A. The Time Weber Spent Preparing Her Reply Brief Will Not Be Reduced
Weber’s fee request seeks payment for 58.55 hours of work performed by her attorney,
Joseph Shull, in federal court. (Docket # 36, 47, 52.) The components of the fee request are as
follows: 19.5 hours reviewing the case and drafting the opening brief; 20.65 hours reviewing the
response brief and drafting the reply brief; and 18.40 hours drafting the reply brief and
supplement to the motion for fees. (Docket # 38, 48, 52.)
Weber, as the fee applicant, has the burden of proving that the EAJA fees sought are
reasonable. See 28 U.S.C. § 2412(d)(1)(B); Hensley v. Eckerhart, 461 U.S. 424, 437 (1983).
Factors that the Court should consider in evaluating the reasonableness of a fee request are:
(1) the time and labor required; (2) the novelty and difficulty of the questions; (3)
the skill requisite to perform the legal service properly; (4) the preclusion of
employment by the attorney due to acceptance of the case; (5) the customary fee;
(6) whether the fee is fixed or contingent; (7) time limitations imposed by the
client or the circumstances; (8) the amount involved and the results obtained; (9)

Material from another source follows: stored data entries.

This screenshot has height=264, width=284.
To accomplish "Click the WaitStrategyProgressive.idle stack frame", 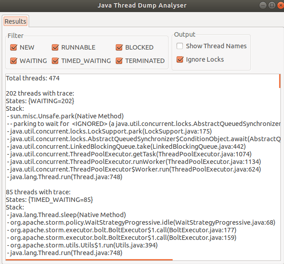I will coord(141,222).
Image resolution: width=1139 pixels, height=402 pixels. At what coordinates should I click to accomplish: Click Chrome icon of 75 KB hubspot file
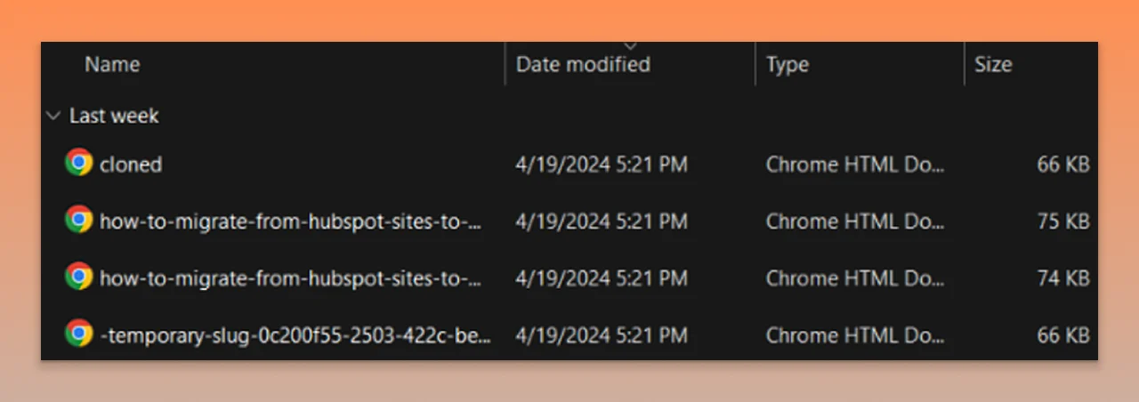pos(78,221)
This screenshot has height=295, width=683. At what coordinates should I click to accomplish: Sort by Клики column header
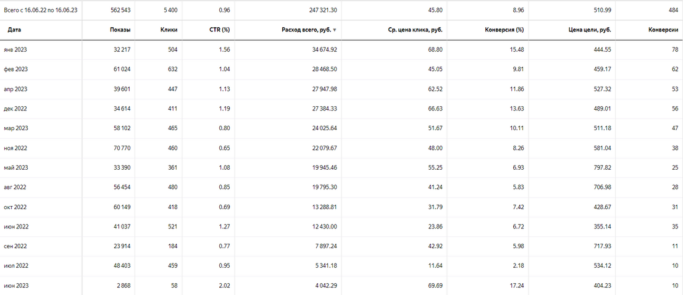[169, 30]
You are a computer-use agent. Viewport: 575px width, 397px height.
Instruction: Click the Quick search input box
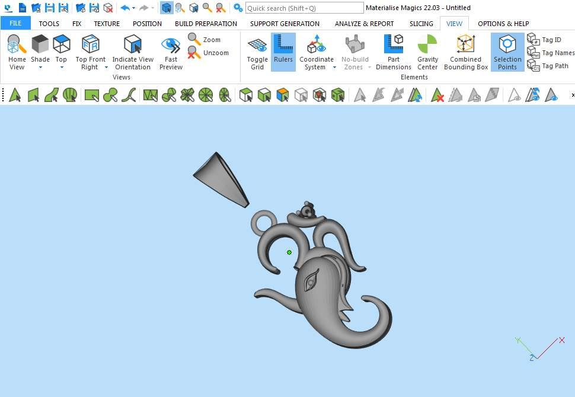click(x=304, y=8)
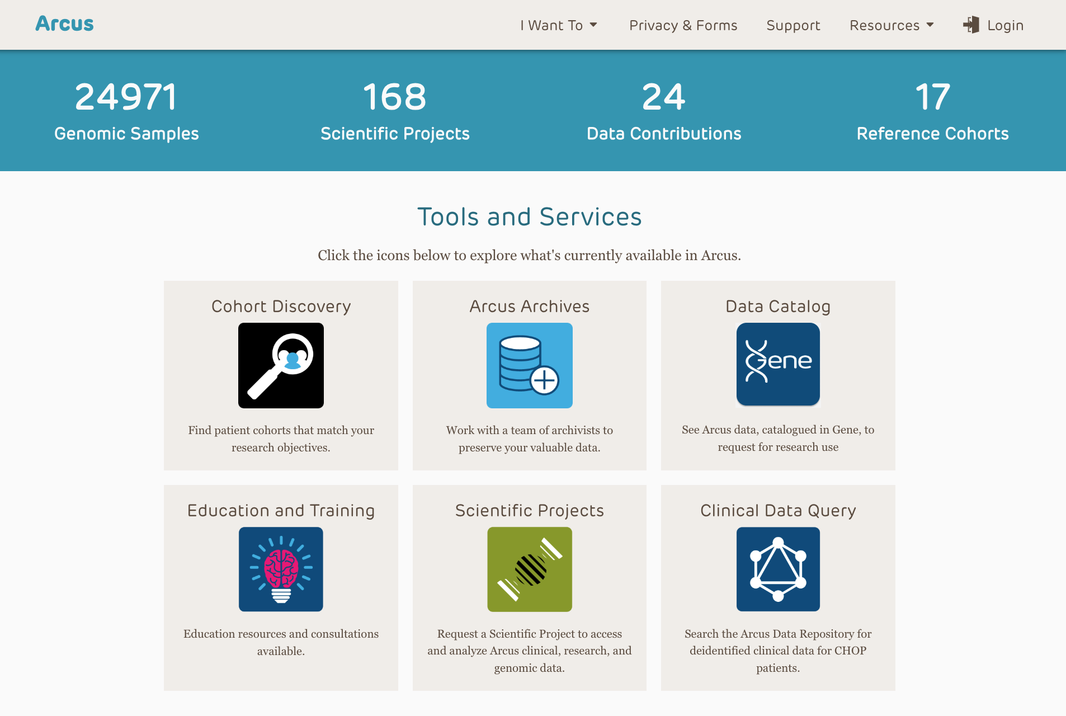Click the Clinical Data Query description text
This screenshot has height=716, width=1066.
click(x=777, y=651)
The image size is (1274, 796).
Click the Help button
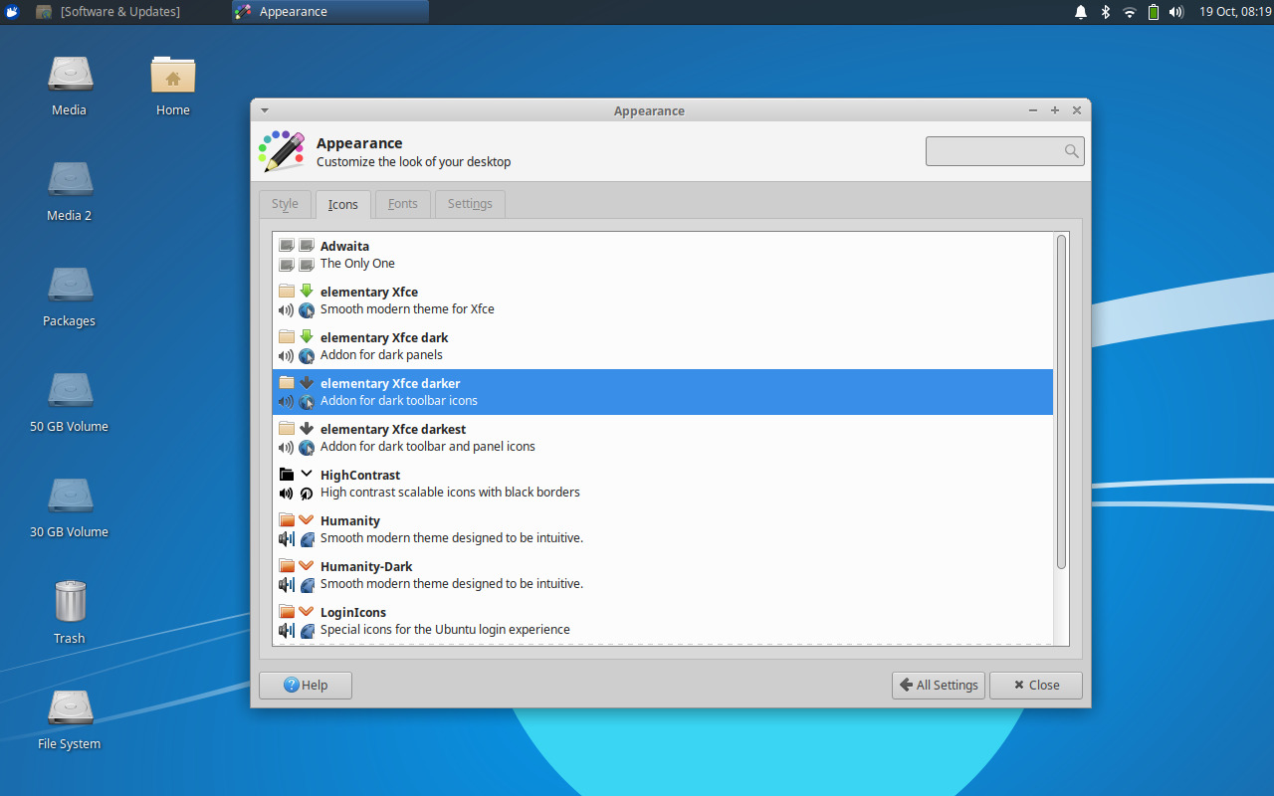pyautogui.click(x=305, y=685)
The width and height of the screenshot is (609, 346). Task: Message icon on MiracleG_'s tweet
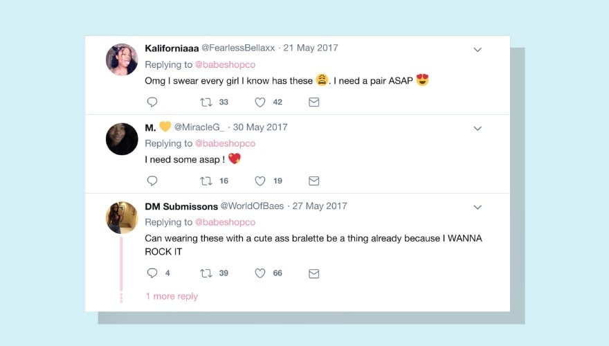pyautogui.click(x=313, y=181)
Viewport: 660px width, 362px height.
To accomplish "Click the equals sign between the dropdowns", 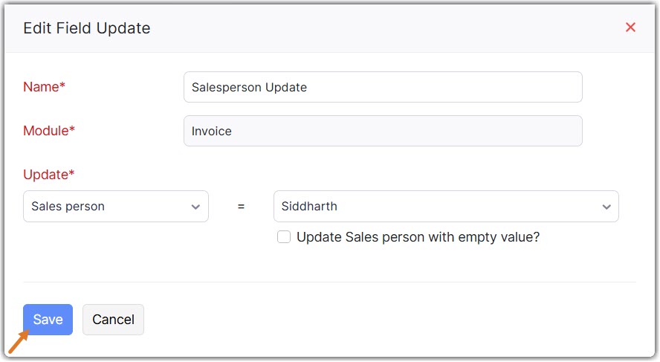I will pyautogui.click(x=241, y=207).
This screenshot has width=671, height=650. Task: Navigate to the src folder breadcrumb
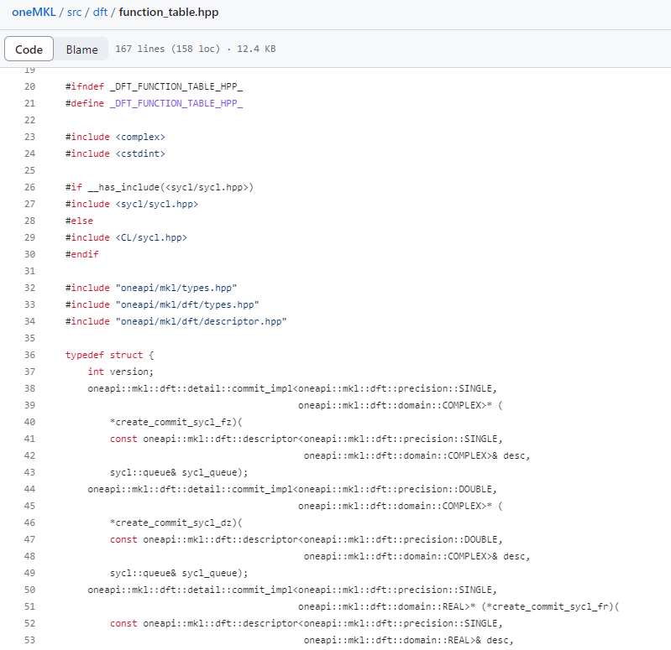[x=74, y=13]
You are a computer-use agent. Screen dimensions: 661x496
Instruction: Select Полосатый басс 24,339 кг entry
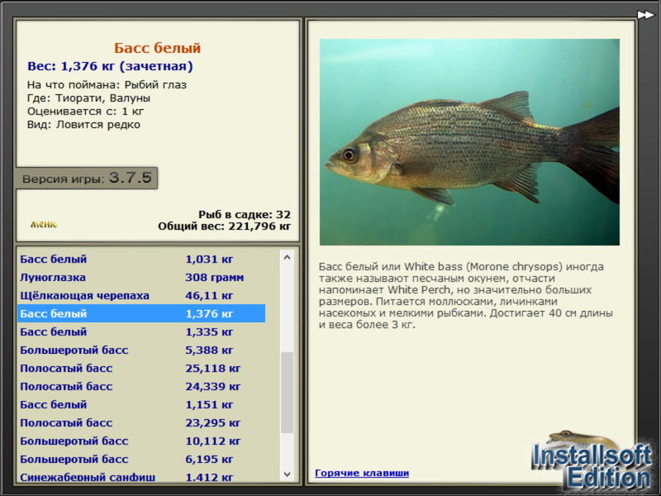pyautogui.click(x=141, y=386)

the experience, reputation, and ability of the attorneys; (10) the “undesirability”
of the case; (11) the nature and length of the professional relationship with the
client; and (12) awards in similar cases.
Hensley, 461 U.S. at 430 n.3.
“Hours that are not properly billed to one’s client are also not properly billed to one’s
adversary pursuant to statutory authority.” Id. at 434 (emphasis in original; internal quotation
marks and citation omitted). “As a result, the prevailing party should make a good-faith effort to
exclude from a fee request hours that are excessive, redundant, or otherwise unnecessary.”
Davenport v. Astrue, No. 2:07-CV-0064-PRC, 2008 WL 2691115, at *7 (N.D. Ind. July 3, 2008)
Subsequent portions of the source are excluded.